◆ Instructions for the task ◆
Return every line in the items below that contains the word "coordinates", matching case exactly.

— START Provided data —

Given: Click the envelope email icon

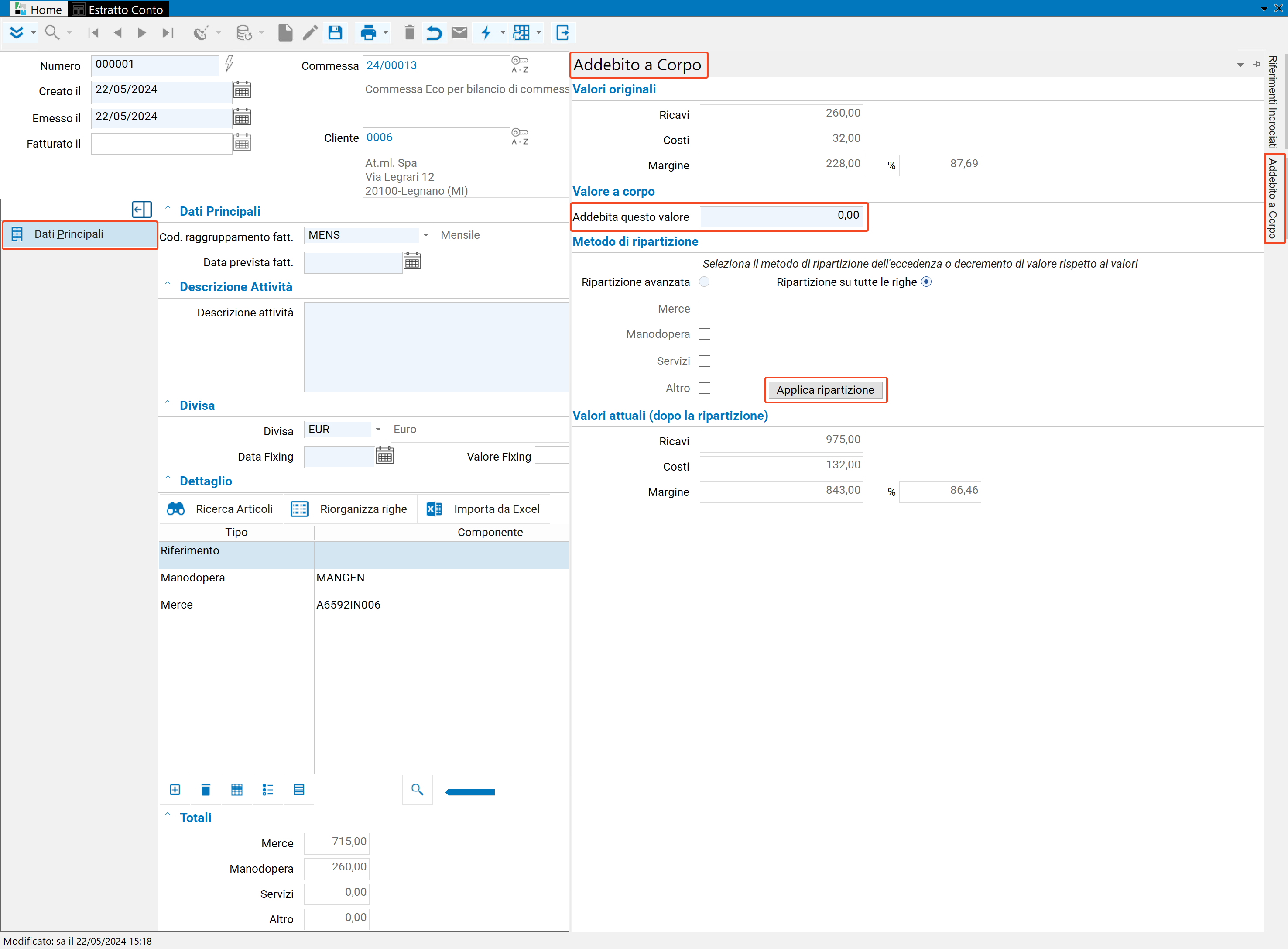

— END Provided data —
— START Provided data —

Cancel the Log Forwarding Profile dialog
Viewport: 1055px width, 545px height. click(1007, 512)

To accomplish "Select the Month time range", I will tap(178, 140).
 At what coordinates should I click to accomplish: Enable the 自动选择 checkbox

— END Provided data —
— START Provided data —

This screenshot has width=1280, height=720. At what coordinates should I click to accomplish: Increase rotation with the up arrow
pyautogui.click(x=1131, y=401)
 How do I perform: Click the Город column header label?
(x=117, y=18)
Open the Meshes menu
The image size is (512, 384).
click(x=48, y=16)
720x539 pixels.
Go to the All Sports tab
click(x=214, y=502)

— END Provided data —

◆ The response ◆
 At what coordinates should I click to accomplish: Enable the 自动选择 checkbox
This screenshot has width=1280, height=720. At what coordinates should I click to accomplish: Increase rotation with the up arrow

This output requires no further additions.